If pricing announcements were earthquakes, a late-June announcement from Huntsman Chemical Corp. registered a mere ``2'' on the Richter scale. Huntsman rescinded a 3 cent-per-pound price increase for polypropylene that was to be effective June 1.
The company's announcement caused anxiety and a pensive attitude in the market - just as a minor tremor before a big earthquake might - but it did not cause any structural damage.
Many industry executives said last week they were adopting a wait-and-see attitude toward the market, while consultants scurried to figure out how Huntsman's announcement would affect everyone else.
Everyone seems to be waiting for the proverbial ``Big One.''
Huntsman, a Salt Lake City-based corporation whose PP operations are based in Woodbury, N.J., said it canceled its price increase because the forecasts on which the increase was based did not come true.
Brad Jones, vice president for sales and marketing for Huntsman's PP business, said in a July 5 interview by telephone from his office in Woodbury that his company's forecasts indicated propylene monomer prices would increase in May and June. However, monomer prices remained stable.
``The original data that seemed to justify the increases in May changed,'' Jones said.
Separately, analysts noted that Huntsman is a leading supplier of PP homopolymer fiber products to the carpet industry, and that demand from the carpet industry fell off significantly after housing starts declined in the early spring.
Analysts said they believe Huntsman's move to limit price increases might affect only the markets for homopolymer resins, which have fallen more sharply than markets for copolymer PP resins.

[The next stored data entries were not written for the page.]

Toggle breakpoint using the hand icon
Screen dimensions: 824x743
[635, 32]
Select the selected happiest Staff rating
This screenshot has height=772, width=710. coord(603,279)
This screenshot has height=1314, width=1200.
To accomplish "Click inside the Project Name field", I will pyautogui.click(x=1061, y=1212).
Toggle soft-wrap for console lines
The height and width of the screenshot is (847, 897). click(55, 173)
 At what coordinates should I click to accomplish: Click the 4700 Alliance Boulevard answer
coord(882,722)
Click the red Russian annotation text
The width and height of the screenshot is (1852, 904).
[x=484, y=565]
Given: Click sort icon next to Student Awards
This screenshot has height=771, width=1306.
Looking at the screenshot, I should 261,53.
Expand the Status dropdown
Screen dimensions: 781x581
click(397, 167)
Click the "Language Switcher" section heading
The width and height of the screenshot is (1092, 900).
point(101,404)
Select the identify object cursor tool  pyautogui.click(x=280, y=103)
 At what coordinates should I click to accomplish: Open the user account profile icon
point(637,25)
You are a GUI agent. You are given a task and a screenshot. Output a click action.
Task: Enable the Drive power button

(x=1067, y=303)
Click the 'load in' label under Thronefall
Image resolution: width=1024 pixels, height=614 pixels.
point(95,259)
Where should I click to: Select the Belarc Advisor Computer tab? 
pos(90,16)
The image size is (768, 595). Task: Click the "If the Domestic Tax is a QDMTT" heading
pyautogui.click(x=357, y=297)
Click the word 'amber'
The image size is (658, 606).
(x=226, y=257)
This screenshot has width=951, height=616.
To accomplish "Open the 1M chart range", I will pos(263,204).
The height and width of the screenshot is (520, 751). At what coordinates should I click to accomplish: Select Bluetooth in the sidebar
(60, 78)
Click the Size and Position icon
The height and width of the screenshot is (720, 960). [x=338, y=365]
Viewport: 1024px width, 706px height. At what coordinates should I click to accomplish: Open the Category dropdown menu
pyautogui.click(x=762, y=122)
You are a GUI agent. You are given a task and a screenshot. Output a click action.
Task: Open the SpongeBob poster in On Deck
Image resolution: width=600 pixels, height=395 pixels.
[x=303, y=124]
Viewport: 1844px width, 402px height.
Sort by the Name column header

Markets for copolymers remain strong, and several industry executives whose companies make those resins said last week they expected to keep - and enforce - their announced in-creases. In copolymers, producers have increases pending of 3 or 2 cents per pound.
Several analysts noted that additional production capacity for copolymer is to be put into production later this year, making them believe that pricing for copolymer resins will only become more competitive.
Executives also said the Independence Day holiday dampened market activity, and that they expect July sales to be seasonally slow.
While several analysts said they viewed Huntsman's move as jockeying for a better position in the market, Ken Dowd sees it differently.
The president of Dowd & Associates, a Wilmington, Del., consulting firm, said that, while pricing decisions and the market are complex, he believes Huntsman and other PP producers are acting to enhance short-term profit. He suggested they are making pricing decisions based on short-term inventory levels.
Many people have been predicting in the past few months that the market will turn around from the strong level of sales seen in the past 15 months, and the fall-off in homopolymer resin sales appears to some to be an early indicator of that turnaround, he noted.
Dowd said he believes another factor that may influence the market is the trend for all market sectors to be affected by the weakest sector.
``It's the story that the chain is as strong as its weakest link. Any more, if one segment of the market goes long, it doesn't make much of a difference that there is tightness in the other segments. They all tend to go the same way,'' Dowd said.
Jones said his company made the first move to rescind the price increase in an effort to build market trust that prices for PP reflect true costs.
``We are working to build a level of trust in PP pricing that we feel has not existed. We feel it is better to conduct a more open pricing policy,'' Jones said.